Instructions to follow
Go over the entries below line by line, copying each one that contains the word "will".

*** Opening Data ***

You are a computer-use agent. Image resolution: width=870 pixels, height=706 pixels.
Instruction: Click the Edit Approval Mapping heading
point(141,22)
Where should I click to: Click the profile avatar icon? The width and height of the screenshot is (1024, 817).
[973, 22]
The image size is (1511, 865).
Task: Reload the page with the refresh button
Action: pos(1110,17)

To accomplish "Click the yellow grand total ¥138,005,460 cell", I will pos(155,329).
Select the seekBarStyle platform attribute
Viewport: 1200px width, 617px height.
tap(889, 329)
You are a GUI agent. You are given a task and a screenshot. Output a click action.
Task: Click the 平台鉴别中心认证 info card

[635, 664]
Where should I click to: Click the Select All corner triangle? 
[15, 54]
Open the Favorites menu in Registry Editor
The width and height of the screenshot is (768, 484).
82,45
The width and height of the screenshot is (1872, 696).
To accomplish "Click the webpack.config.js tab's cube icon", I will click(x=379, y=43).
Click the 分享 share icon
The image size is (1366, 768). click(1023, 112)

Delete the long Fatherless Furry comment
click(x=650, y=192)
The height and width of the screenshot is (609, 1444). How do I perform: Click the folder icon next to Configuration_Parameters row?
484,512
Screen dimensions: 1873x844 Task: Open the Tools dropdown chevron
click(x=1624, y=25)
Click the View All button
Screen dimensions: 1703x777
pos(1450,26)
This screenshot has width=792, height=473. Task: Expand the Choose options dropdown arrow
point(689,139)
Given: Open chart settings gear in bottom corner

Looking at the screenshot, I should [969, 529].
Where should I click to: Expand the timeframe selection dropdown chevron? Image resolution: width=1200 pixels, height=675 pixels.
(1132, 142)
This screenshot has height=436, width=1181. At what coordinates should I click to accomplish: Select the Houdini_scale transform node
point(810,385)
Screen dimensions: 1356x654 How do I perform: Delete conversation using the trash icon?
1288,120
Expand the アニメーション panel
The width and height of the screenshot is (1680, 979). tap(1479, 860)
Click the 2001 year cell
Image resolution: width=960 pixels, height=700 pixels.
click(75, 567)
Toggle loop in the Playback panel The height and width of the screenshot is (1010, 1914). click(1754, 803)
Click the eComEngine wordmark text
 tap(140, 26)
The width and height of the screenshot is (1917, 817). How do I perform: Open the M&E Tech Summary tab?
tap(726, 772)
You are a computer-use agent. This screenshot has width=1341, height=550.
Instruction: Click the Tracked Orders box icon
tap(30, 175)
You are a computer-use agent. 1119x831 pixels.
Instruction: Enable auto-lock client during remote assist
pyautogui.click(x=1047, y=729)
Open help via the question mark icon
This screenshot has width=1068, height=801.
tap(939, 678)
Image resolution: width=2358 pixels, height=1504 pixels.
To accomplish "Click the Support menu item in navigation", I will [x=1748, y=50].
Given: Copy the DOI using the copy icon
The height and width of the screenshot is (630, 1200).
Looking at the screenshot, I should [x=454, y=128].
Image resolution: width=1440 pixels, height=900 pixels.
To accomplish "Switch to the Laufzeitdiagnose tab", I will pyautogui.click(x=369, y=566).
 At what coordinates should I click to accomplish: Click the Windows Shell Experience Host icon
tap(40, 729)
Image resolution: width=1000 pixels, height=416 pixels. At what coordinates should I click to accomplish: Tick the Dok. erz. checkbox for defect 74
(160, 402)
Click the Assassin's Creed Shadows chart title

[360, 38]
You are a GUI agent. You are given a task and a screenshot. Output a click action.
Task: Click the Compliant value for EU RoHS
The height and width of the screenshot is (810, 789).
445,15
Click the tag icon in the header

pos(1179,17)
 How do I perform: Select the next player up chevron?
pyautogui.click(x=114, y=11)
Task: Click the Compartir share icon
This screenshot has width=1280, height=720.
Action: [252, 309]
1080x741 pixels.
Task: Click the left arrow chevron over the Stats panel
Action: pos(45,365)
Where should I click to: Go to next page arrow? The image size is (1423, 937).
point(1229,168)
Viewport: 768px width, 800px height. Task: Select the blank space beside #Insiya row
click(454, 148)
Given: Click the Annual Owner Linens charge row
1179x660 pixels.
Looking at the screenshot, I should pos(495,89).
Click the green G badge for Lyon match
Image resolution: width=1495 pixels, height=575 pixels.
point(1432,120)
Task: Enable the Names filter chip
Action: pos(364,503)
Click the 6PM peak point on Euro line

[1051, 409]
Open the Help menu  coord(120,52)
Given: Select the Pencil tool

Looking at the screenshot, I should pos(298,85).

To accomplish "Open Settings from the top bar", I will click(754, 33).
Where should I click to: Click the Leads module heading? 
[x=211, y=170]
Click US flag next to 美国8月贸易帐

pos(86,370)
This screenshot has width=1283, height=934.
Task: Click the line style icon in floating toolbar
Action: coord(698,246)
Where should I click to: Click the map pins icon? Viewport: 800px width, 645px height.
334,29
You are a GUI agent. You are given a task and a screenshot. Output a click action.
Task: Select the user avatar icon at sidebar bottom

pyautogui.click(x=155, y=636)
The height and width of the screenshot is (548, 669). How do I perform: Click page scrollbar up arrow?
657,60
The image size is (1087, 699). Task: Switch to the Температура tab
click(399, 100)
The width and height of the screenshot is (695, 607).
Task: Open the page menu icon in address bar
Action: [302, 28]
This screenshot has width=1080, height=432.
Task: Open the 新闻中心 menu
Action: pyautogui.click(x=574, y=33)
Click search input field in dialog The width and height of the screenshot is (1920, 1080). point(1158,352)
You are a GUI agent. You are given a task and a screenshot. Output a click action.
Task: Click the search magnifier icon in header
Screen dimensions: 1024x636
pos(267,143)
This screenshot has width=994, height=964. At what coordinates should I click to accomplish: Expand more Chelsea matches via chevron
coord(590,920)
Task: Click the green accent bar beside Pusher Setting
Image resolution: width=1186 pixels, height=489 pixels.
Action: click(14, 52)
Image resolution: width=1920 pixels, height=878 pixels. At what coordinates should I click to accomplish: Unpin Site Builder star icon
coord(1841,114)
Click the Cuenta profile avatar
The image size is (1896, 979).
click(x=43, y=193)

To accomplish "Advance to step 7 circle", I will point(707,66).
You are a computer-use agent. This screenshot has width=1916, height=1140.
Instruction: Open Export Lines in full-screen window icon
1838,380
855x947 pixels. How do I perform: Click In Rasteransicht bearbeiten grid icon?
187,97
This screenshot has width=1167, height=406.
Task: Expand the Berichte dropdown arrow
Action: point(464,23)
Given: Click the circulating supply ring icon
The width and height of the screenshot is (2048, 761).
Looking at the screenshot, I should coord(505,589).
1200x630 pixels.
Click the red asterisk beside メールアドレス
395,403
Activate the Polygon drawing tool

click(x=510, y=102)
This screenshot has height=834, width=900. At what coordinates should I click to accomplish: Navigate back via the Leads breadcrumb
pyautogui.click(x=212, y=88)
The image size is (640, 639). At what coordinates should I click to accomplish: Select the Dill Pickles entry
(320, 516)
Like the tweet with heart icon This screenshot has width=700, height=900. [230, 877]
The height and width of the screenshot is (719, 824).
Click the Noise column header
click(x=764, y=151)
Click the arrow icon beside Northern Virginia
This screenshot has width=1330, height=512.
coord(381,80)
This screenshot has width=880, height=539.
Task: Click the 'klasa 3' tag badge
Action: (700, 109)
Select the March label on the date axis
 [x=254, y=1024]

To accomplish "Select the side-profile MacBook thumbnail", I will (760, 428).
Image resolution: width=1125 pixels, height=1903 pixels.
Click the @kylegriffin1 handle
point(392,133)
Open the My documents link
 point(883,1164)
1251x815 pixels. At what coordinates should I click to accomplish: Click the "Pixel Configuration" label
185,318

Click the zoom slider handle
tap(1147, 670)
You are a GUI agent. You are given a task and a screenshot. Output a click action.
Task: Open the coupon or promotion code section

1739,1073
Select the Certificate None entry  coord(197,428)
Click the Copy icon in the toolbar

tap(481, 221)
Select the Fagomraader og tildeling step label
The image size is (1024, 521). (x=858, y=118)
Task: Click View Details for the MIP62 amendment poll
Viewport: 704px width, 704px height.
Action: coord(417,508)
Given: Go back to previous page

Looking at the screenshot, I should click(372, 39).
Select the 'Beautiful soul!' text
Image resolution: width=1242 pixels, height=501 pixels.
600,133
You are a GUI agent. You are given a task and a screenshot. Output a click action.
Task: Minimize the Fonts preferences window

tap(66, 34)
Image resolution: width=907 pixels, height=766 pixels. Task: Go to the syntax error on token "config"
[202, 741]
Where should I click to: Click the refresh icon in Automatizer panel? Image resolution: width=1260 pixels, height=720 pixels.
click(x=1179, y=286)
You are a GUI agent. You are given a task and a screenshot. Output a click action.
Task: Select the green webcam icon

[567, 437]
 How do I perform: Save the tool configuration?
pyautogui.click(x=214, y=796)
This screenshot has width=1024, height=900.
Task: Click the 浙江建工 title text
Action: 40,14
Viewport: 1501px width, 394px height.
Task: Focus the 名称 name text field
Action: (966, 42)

*** Closing Data ***

Result
To accomplish "Click the yellow grand total ¥138,005,460 cell", I will pos(155,329).
To accomplish "Click the webpack.config.js tab's cube icon", I will click(x=379, y=43).
To accomplish "Click the Support menu item in navigation", I will [x=1748, y=50].
To accomplish "Switch to the Laufzeitdiagnose tab", I will pyautogui.click(x=369, y=566).
To accomplish "Open Settings from the top bar", I will click(754, 33).
To accomplish "Advance to step 7 circle", I will point(707,66).
To accomplish "Select the side-profile MacBook thumbnail", I will (760, 428).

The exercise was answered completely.